=== Work instruction ===
Only lines with the string "della" are wanted. Pull them out of the data.

---*---

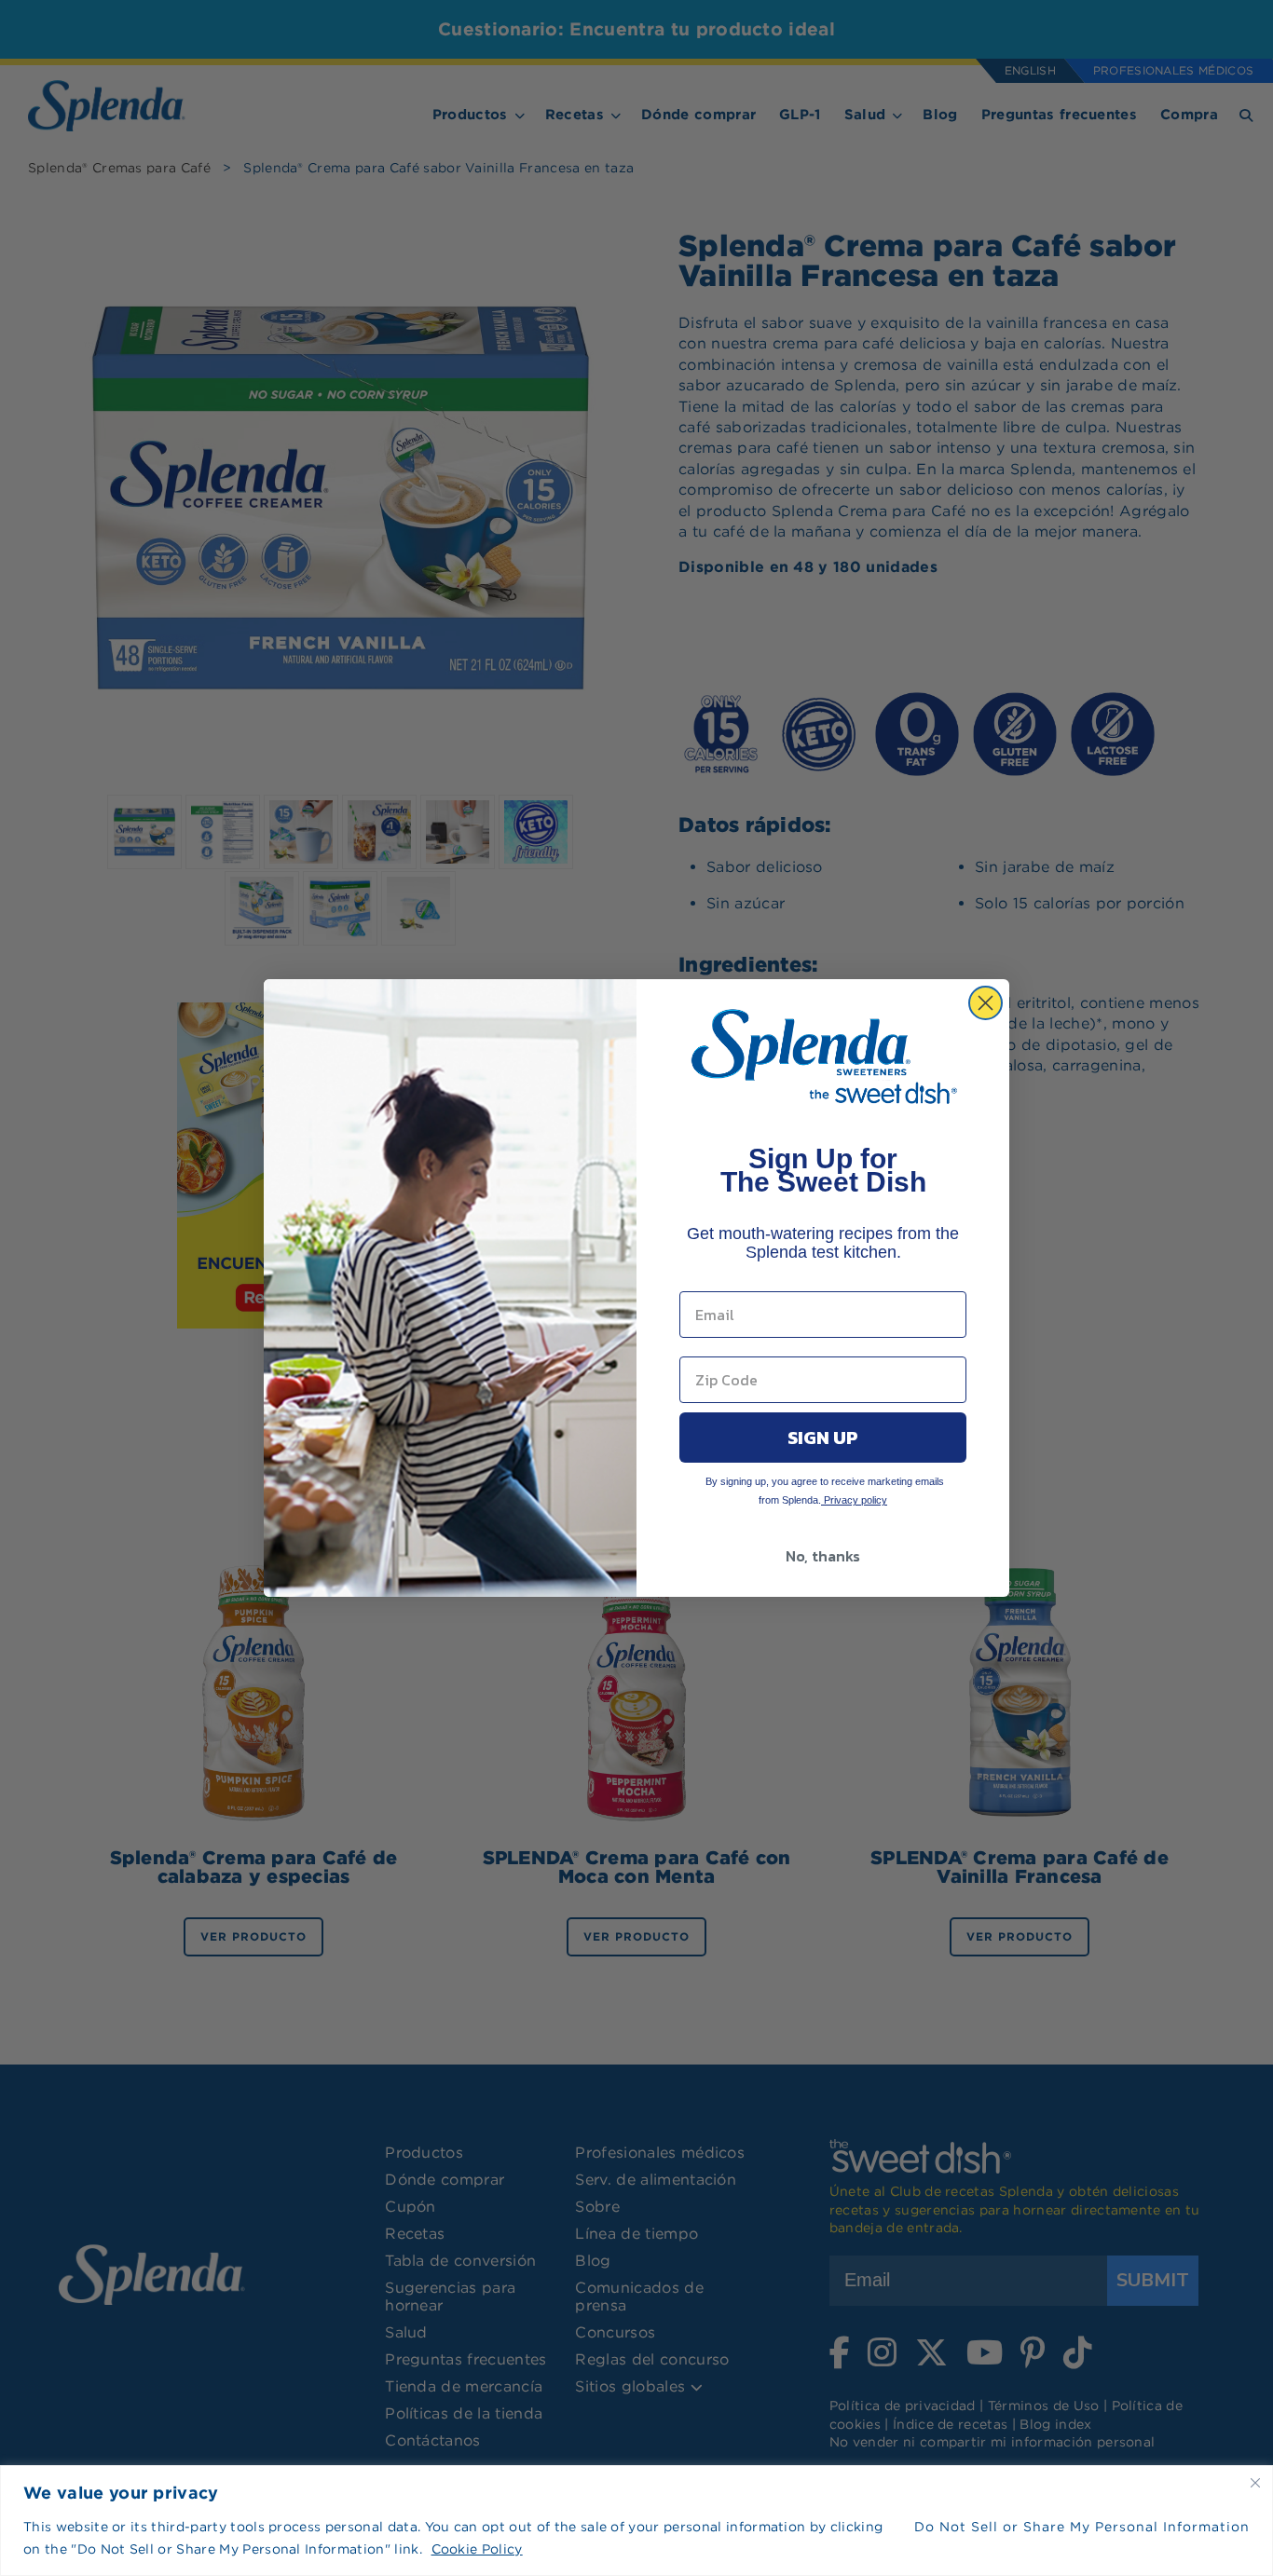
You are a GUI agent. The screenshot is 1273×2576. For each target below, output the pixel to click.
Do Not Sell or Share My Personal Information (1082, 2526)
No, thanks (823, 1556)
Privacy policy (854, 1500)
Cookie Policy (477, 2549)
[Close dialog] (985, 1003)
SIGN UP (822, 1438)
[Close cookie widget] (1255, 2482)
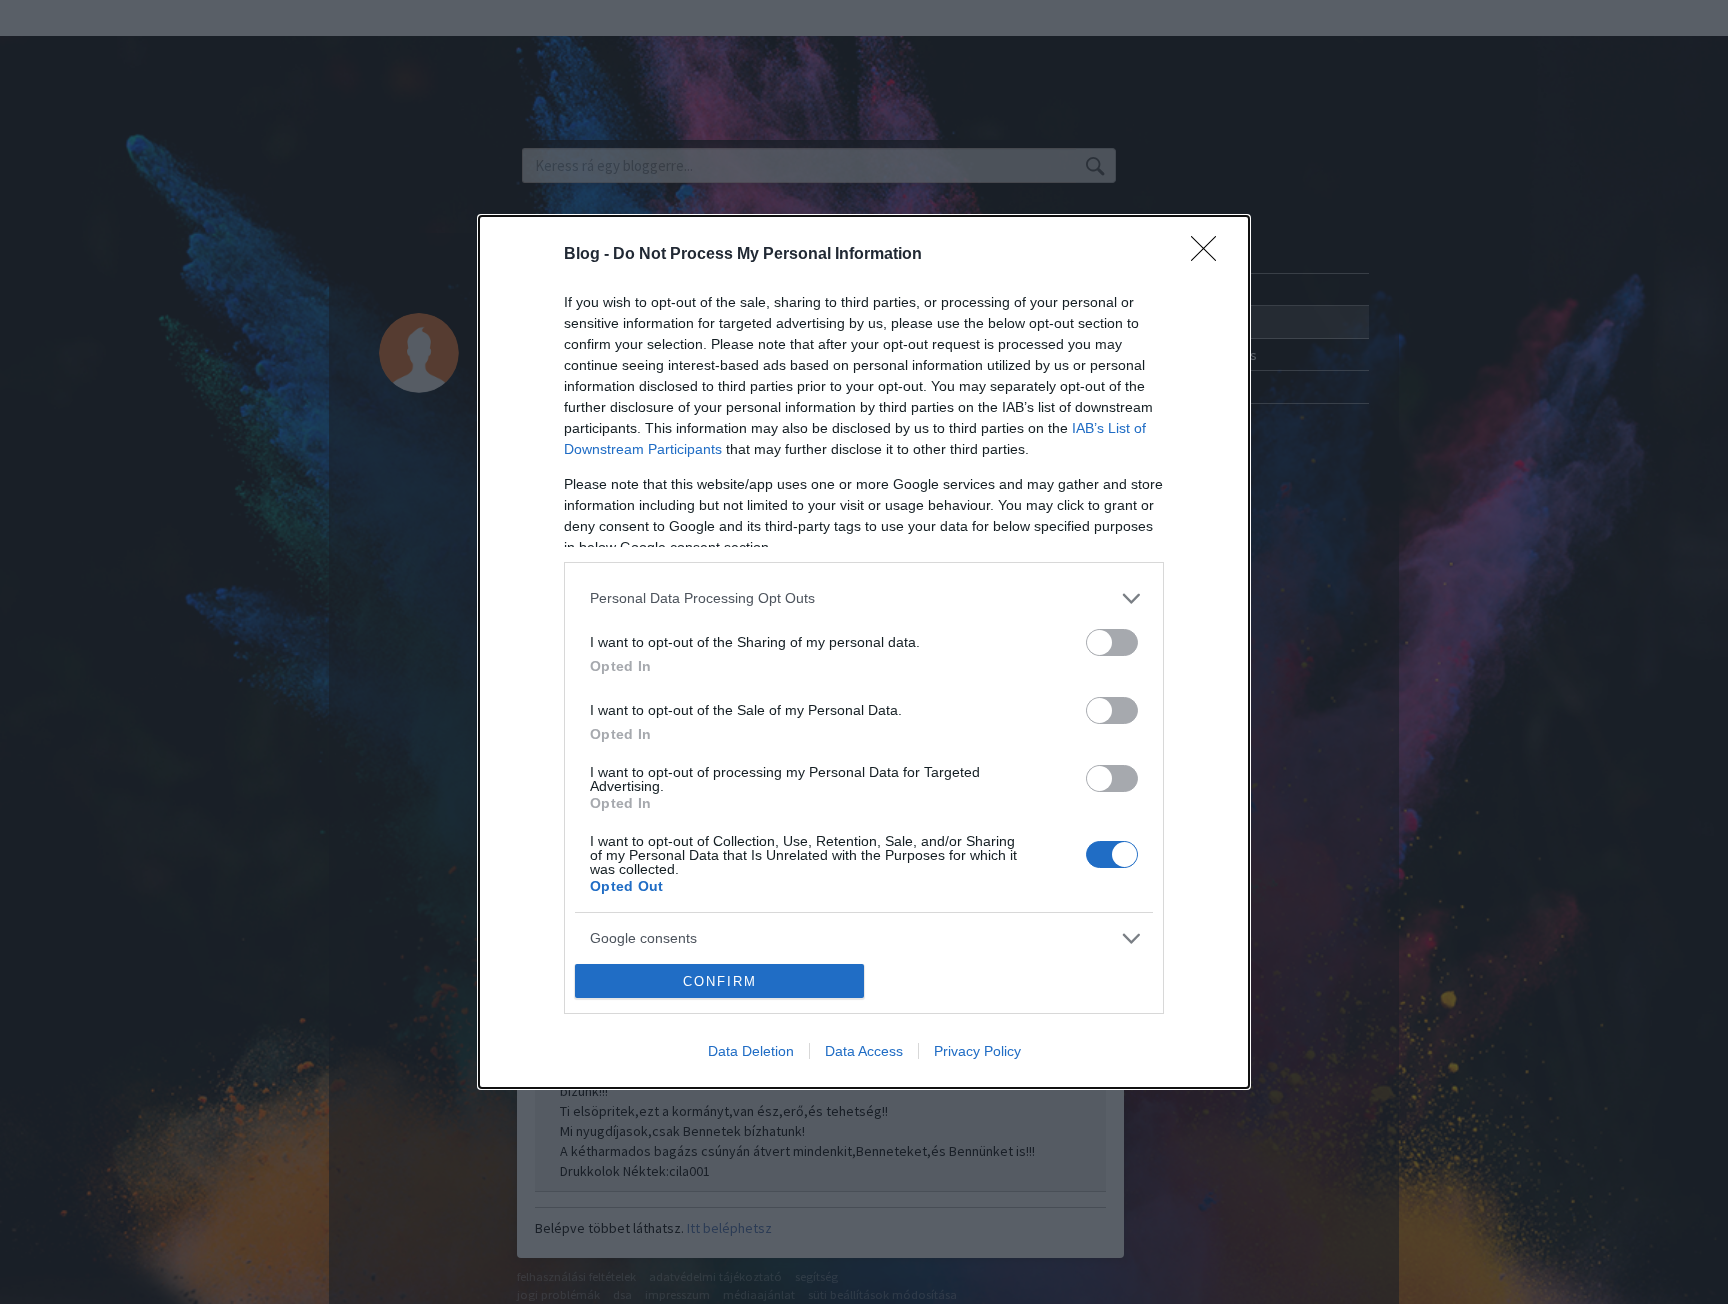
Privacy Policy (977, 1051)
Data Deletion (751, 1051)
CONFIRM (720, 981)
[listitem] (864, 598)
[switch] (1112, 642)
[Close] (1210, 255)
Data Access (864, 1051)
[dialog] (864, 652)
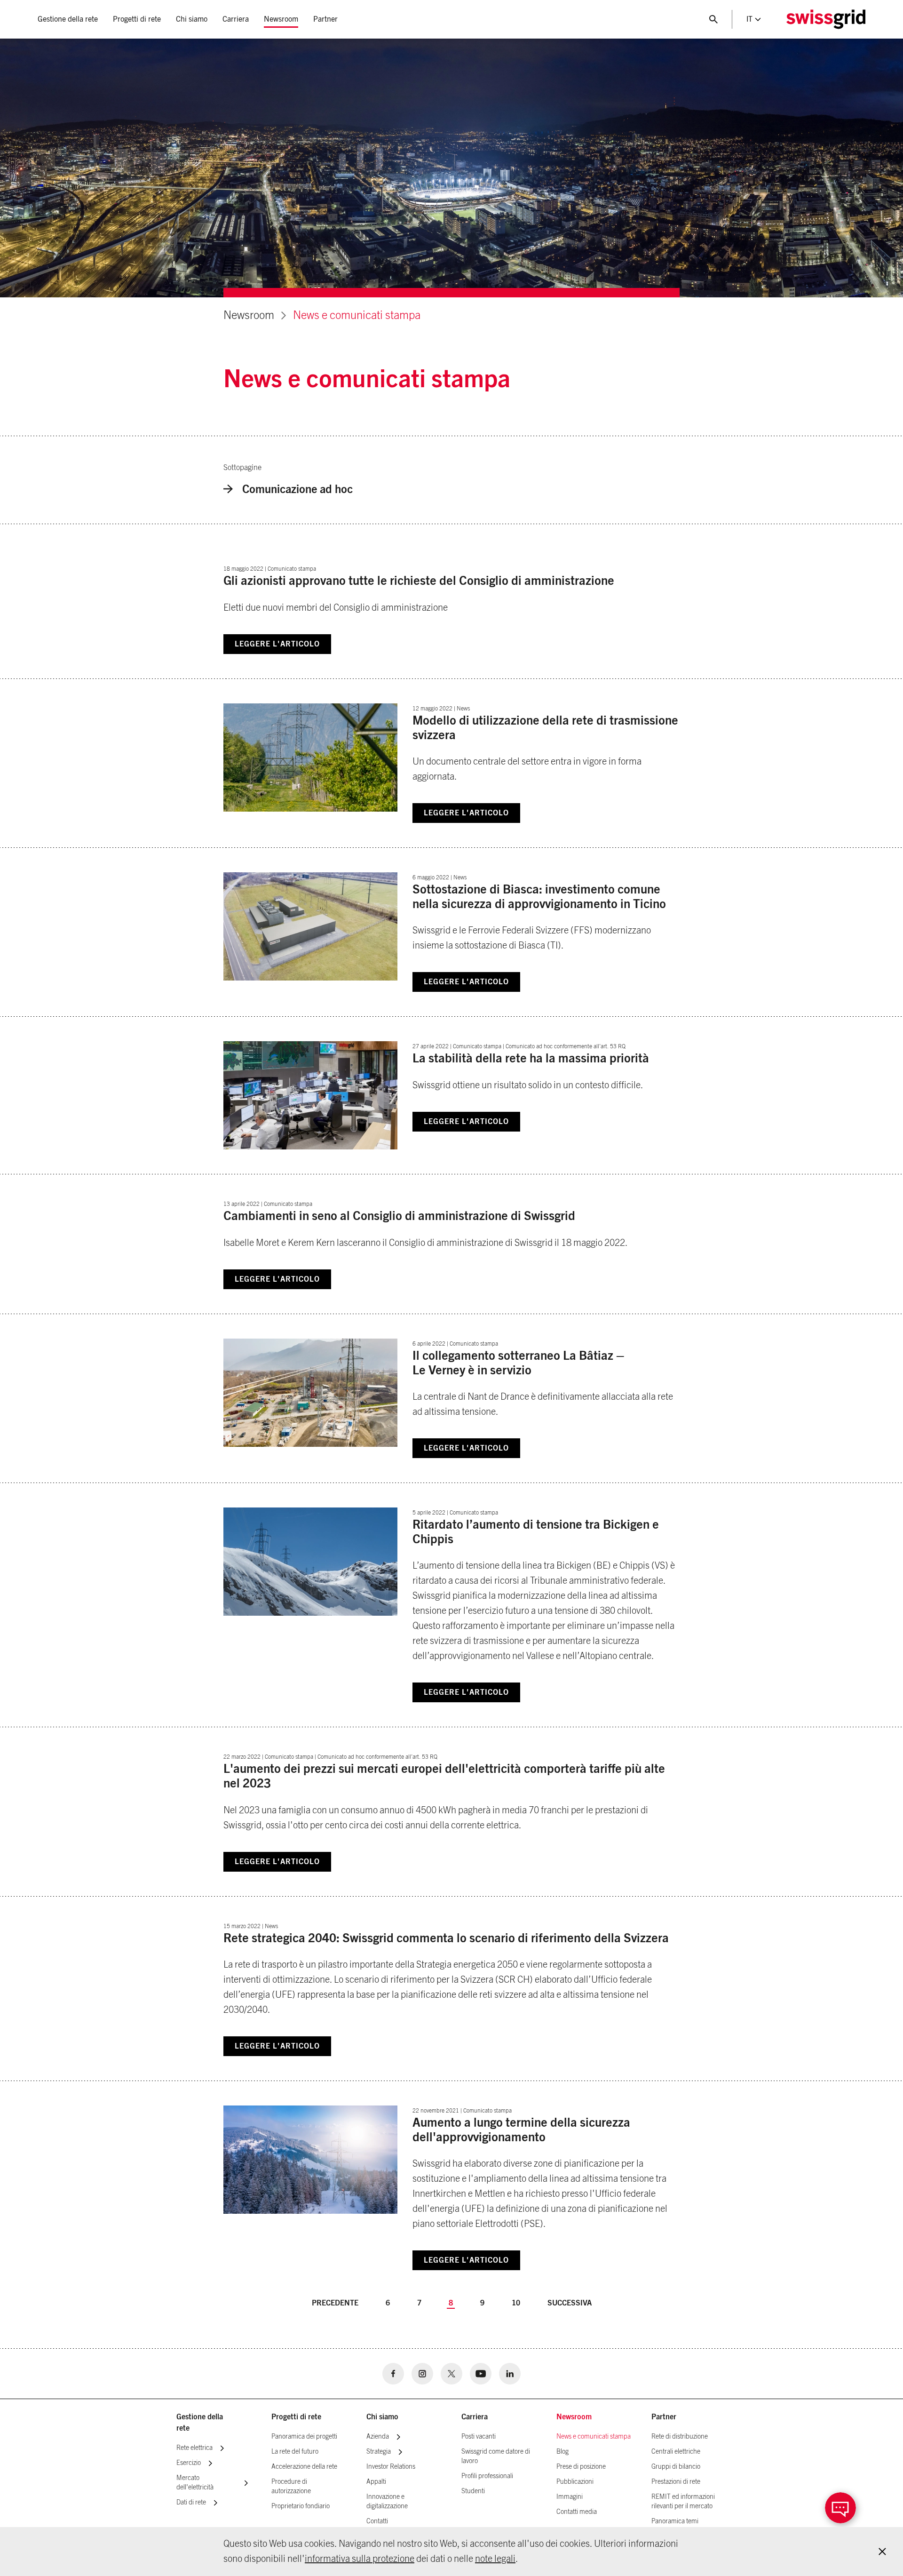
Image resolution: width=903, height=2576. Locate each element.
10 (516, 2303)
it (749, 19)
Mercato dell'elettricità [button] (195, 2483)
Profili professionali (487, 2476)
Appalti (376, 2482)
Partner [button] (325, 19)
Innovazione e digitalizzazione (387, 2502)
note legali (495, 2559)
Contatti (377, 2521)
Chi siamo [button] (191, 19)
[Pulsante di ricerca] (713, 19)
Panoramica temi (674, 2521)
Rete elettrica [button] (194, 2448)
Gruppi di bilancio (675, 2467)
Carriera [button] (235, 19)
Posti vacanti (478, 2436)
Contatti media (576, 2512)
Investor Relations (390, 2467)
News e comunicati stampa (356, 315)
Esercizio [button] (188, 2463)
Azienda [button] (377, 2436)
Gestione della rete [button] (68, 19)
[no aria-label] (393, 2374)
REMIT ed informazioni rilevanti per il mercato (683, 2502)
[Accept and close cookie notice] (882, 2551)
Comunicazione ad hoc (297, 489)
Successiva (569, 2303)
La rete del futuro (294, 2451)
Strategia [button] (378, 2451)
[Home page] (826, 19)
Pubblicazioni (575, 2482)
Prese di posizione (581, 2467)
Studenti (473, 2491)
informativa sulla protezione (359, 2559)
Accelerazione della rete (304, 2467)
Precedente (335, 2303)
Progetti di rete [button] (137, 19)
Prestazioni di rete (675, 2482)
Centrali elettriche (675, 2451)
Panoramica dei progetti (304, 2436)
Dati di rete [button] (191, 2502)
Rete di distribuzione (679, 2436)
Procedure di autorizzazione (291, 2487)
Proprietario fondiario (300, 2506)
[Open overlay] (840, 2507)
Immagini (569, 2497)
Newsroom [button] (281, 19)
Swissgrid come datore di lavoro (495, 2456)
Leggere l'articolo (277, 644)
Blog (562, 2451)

---*---

=== Answer area ===
Gestione della rete [button] (68, 19)
Accelerazione della rete (304, 2467)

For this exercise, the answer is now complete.